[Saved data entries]
####

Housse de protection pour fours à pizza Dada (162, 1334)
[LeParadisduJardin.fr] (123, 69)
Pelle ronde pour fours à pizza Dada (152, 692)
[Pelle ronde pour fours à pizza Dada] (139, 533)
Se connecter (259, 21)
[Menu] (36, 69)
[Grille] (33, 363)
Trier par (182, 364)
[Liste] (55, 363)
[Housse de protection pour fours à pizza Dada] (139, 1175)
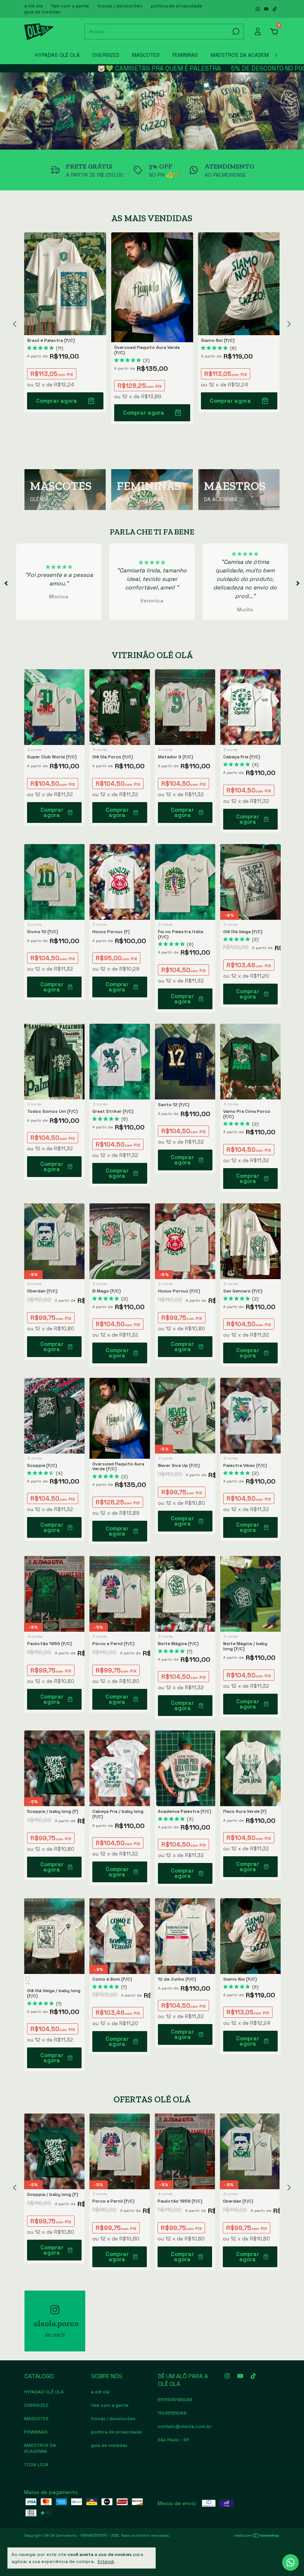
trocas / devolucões (120, 6)
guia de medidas (42, 12)
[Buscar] (235, 31)
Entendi (106, 2561)
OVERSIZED (105, 55)
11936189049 (172, 2413)
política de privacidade (176, 6)
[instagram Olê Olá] (258, 9)
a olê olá (33, 6)
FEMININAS (185, 55)
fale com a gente (70, 6)
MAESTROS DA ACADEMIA (242, 55)
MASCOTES (146, 55)
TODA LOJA (36, 2465)
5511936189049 (175, 2400)
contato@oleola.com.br (185, 2426)
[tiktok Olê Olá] (274, 9)
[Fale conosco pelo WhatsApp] (290, 2562)
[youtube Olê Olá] (267, 9)
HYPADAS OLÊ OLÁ (57, 55)
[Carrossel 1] (152, 111)
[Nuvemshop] (257, 2536)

####

TASK ITEM:
Only the lines from the one that contains "[Pelle ronde pour" to the end of the records, inclusive, are to be quoted exactly, with pictures excluded.

TASK SOLUTION:
[Pelle ronde pour fours à pizza Dada] (139, 533)
Se connecter (259, 21)
[Menu] (36, 69)
[Grille] (33, 363)
Trier par (182, 364)
[Liste] (55, 363)
[Housse de protection pour fours à pizza Dada] (139, 1175)
trocas / devolucões (120, 6)
guia de medidas (42, 12)
[Buscar] (235, 31)
Entendi (106, 2561)
OVERSIZED (105, 55)
11936189049 (172, 2413)
política de privacidade (176, 6)
[instagram Olê Olá] (258, 9)
a olê olá (33, 6)
FEMININAS (185, 55)
fale com a gente (70, 6)
MAESTROS DA ACADEMIA (242, 55)
MASCOTES (146, 55)
TODA LOJA (36, 2465)
5511936189049 (175, 2400)
contato@oleola.com.br (185, 2426)
[tiktok Olê Olá] (274, 9)
[Fale conosco pelo WhatsApp] (290, 2562)
[youtube Olê Olá] (267, 9)
HYPADAS OLÊ OLÁ (57, 55)
[Carrossel 1] (152, 111)
[Nuvemshop] (257, 2536)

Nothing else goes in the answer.